Many phenomena, like the temperature in a given month, or your bowling score, will cluster around an average. On some days, it may be moderately higher, on others moderately lower. But on average, these indicators will cluster around a central number, a “mean.”

Now, let’s imagine we take a group of subjects and give them a test, such as the baseline literacy test mentioned above. As with the examples above, most will score close to the mean, while a few will be outliers, scoring dramatically higher or lower. Given the same test again, with no additional intervention, its likely that the subjects who were outliers in the first test will “migrate” closer to the mean, while some that were at the mean in the first test will “migrate” to the extreme high or low of the range in the second. This is a purely natural statistical artifact.

Now let’s temporarily assume, for the sake of argument, that the hypothetical literacy program we devised had an astonishing 0% effectiveness. We measure the baseline of the population; then we deliver this (useless) intervention; and then measure again, paying careful attention to those who did the worst on the first test. Amazingly, many will show marked improvement, “migrating” to the middle of the pack, though for reasons that have nothing to do with our literacy program.

Even controlling for regression effects, there may be other phantoms lurking in our measurement. Placebo effects happen in social interventions just as they do in medicine. Some people who believe they’ve received an effective intervention may do better whether the intervention is actually effective or not.

Much more common, particularly in measuring social innovation initiatives is the problem of selective dropout. This occurs when the “users” of a particular intervention find it either too easy or too difficult, and stop participating. When that happens, the results of any subsequent analysis can be markedly skewed. Perhaps its true that the average literacy rates of a particular classroom of students improved by 20% after the administration of our program, but it’s meaningless if 20% of the students found it too difficult and left the class altogether.

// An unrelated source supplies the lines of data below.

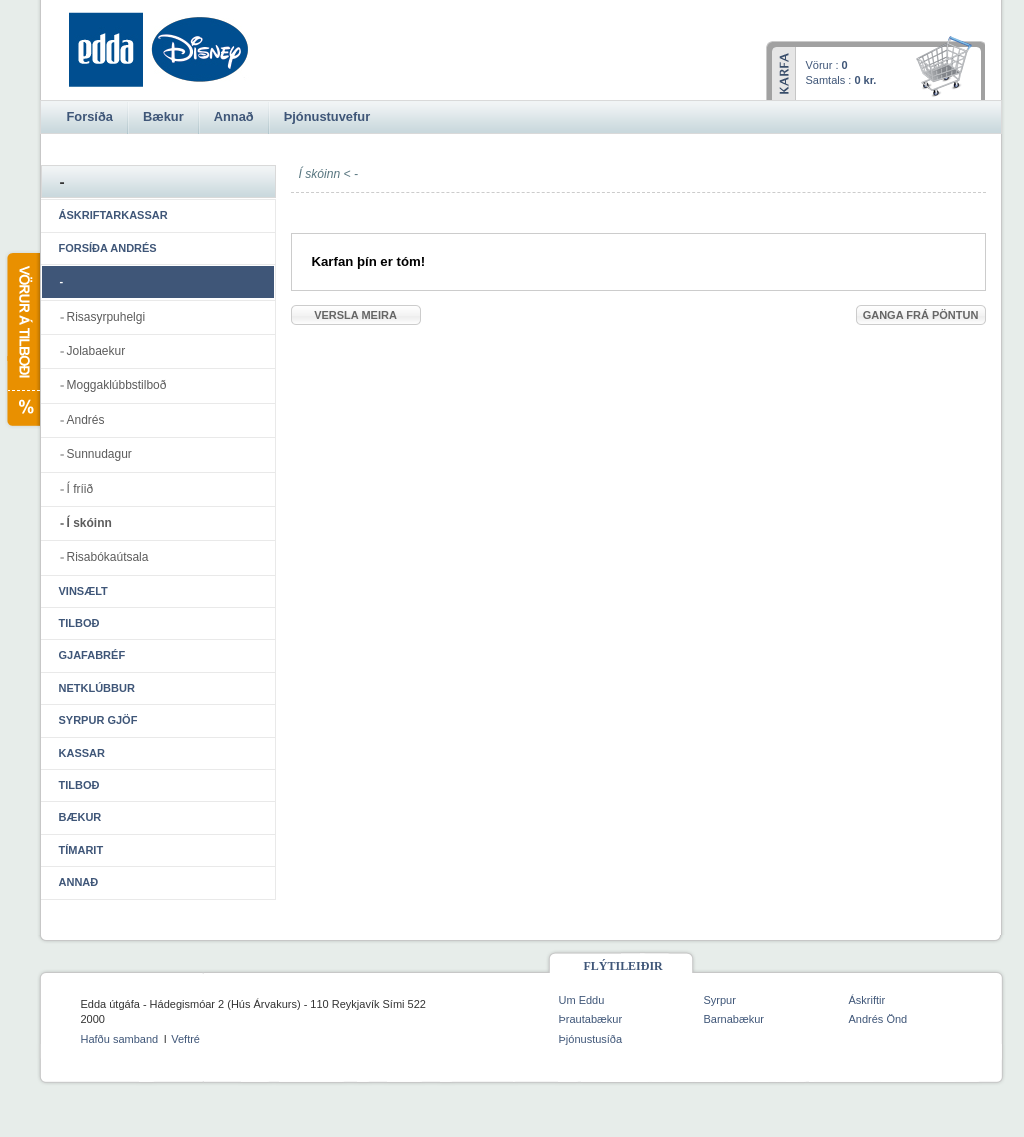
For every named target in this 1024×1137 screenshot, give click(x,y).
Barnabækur (734, 1019)
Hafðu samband (120, 1039)
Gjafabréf (92, 655)
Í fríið (80, 489)
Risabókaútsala (108, 557)
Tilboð (79, 623)
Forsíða (90, 116)
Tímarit (81, 850)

The inverse problem–a form of priming–is particularly common in social innovation and makes measurement difficult. This occurs when the measurement of an intervention suggest–often subconsciously–what the “right” answers should be.

Finally, there are compensation effects that can occur when we change a social system. When we make cars safer, people may drive more dangerously, precisely because we made driving less dangerous. When we make cookstoves more efficient (and therefore more healthy and less polluting to use) people may use them more, offsetting the benefits of the efficiency.

All of these biases–sample maturation, practice effects, regression artifacts, placebo and compensation effects, and countless others–can dramatically distort the perceived success of a particular intervention, often making it look much more effective than it actually is.

Does this mean we should just throw in the towel? Hardly. Social science and fields like medical research are replete with tools for designing effective impact measurement. Data scientists and information economists in particular are beginning to pair with social innovators to understand the dynamics of interventions, and separate what works from what doesn’t. Technologists are uncovering new ways to aggregate core impact data and make it open. Yet this work has little bearing on the kind of impact statements demanded by many funders today.

What we need now is a revolution in both the practice and culture of social innovation, one that recognizes that meaningful measurement is every bit as essential–and artful–as the interventions themselves, and bakes it in as a core component of the work. Otherwise, we may very well be wasting everyone’s time.